_Provided text_:
────────────────────

Guide: What is a Trust, and How do you Set one up?

Loren S. Casuto, Esq June 4, 2024 News

A trust is a legal arrangement where one party (the grantor or settlor) transfers assets to another party (the trustee) to manage for the benefit of a third party (the beneficiary). Trusts are commonly used in estate planning, asset protection, and charitable giving. 

Here’s a detailed overview of the key components and types of trusts, as well as their uses and benefits. Learn more about special needs trust services

What are the Key Components of a Trust?

  1. Grantor/Settlor: The person who creates the trust and transfers assets into it.
  2. Trustee: The individual or institution responsible for managing the trust’s assets according to the terms set forth in the trust document. The trustee has a fiduciary duty to act in the best interests of the beneficiaries.
  3. Beneficiary: The person or entity that benefits from the trust. There can be one or multiple beneficiaries, and they can be either individuals, organizations, or charitable entities.
  4. Trust Document: The legal document that outlines the terms and conditions of the trust, including the purpose, the roles of the trustee and beneficiaries, and how the trust’s assets should be managed and distributed.

2 people meet with an attorney to discuss a trust

Setting up a trust involves several key steps and considerations. Here’s a detailed guide on what you need to set up a trust:

1.  First, Determine the Purpose of the Trust

Understand the reasons for setting up the trust, such as:

  • Estate Planning: To manage and distribute your assets after your death.
  • Tax Planning: To minimize estate or gift taxes.
  • Asset Protection: To protect assets from creditors.
  • Charitable Giving: To support charitable causes.
  • Care for Dependents: To provide for minors, elderly parents, or individuals with special needs.

What are the Uses and Benefits of Trusts?

  1. Avoiding Probate:
    • Trusts, especially revocable living trusts, help avoid the lengthy and public probate process, allowing for a quicker and more private distribution of assets.
  2. Tax Planning:
    • Certain types of trusts can help minimize estate and gift taxes, preserving more wealth for the beneficiaries.
  3. Asset Protection:
    • Trusts can protect assets from creditors, lawsuits, and other claims, depending on how they are structured.
  4. Control Over Distribution:
    • Trusts allow the grantor to set specific terms for how and when the assets are distributed to the beneficiaries, which can be particularly useful for managing inheritances for minors or financially inexperienced beneficiaries.
  5. Providing for Dependents:
    • Trusts can ensure that minors, elderly parents, or individuals with special needs are cared for financially without jeopardizing their eligibility for government benefits.
  6. Charitable Giving:
    • Trusts can be used to support charitable causes, providing both a legacy for the grantor and potential tax benefits.
  7. Flexibility and Privacy:
    • Trusts can offer more flexibility in estate planning and provide a level of privacy that wills do not, as trusts generally do not become public records.

2. Choose the Type of Trust

Select the type of trust that best suits your needs. Common types include:

  • Revocable Living Trust: Can be altered or revoked during the grantor’s lifetime.

────────────────────

_What you will do_: Name every key component of a trust that the trust guide identifies. The data come from a separate source and have no connection to the trust guide.

_Entries provided_:
────────────────────

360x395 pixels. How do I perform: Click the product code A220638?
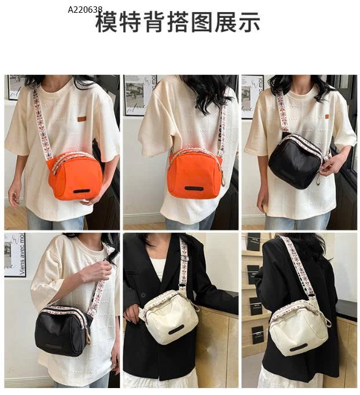point(85,10)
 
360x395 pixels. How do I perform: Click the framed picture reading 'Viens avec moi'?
point(15,255)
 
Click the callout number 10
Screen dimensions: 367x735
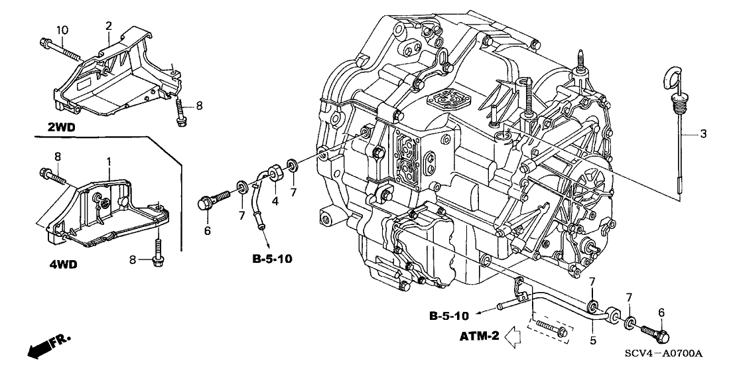pos(62,29)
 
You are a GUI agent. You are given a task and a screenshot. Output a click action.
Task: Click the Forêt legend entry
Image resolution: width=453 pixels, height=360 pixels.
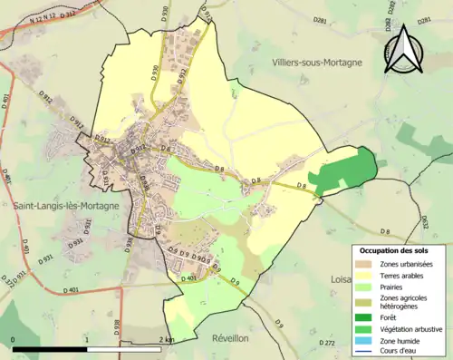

────────────────────

_Finished answer_:
1. Grantor/Settlor
2. Trustee
3. Beneficiary
4. Trust Document